Pumps set up, Meghalaya mine dewatering from today

Divers from the navy and the NDRF want the water level to go down to about 100 feet in order to resume rescue operation
A pump being lowered into the mine in East Jaintia Hills
A pump being lowered into the mine in East Jaintia Hills
The Telegraph picture

Andrew W. Lyngdoh   |   Shillong   |   Published 04.01.19, 06:54 PM

The much-awaited dewatering of the coal mine where 15 miners have been trapped since December 13 last year is likely to begin on Saturday.

On Friday evening, personnel from the Pune-based Kirloskar Brothers Limited were able to insert two water pumps inside the mine, official spokesperson R. Susngi said from the site. The firm had sent its team to Thailand last year to help in the rescue of 13 persons from a cave.

Coal India Limited personnel also inserted a pump in an old mine located near the main shaft, Susngi said. With these high-power pumps being inserted, the operation to dewater the main shaft and the old mine is likely to commence from Saturday, he said.

“Navy divers will determine the water level in the main shaft after the dewatering process by Kirloskar Brothers Limited,” Susngi said.

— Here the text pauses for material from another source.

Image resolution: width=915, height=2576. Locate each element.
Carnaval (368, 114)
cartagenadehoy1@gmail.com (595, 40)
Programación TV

Till 5pm on Friday, personnel from the Odisha fire and disaster management services had pumped out 9,00,000 litres of water from another old shaft with two pumps, leading to decrease in its water level by 3.5 feet.

In the morning, the personnel had reported that this second old shaft, from where water was pumped out on Thursday, had regained the same level, Susngi said.

Around 164 personnel from the navy, National Disaster Response Force (NDRF), State Disaster Response Force (SDRF), Odisha fire and disaster management services, Coal India Limited and Kirloskar Brothers Limited are involved in the operations at Ksan.

Officials of East Jaintia Hills district administration and state police are also camping at the site.

High water level has been hindering search and rescue operations in the coal mine. It is nearly 355 feet deep, of which more than 150 feet is under water.

Lakhs of litres of water have been pumped out of the main shaft and adjoining shafts since the accident was reported but the water level has not been receding.

Rescuers are hoping that the high-power submersible pumps, which can take out at least 500 gallons of water per minute, will help bring down the water level drastically. This will enable divers to go deeper into the mine to conduct search and rescue operations.

Divers from the navy and the NDRF want the water level in the main shaft to go down to about 100 feet in order to resume rescue operation, an official of the diving operations team said.

Earlier, an underwater remotely operated vehicle, used by navy divers, had detected some wooden structures, a rat-hole tunnel and coal inside the mine. However, there were no reports of the vehicle detecting humans.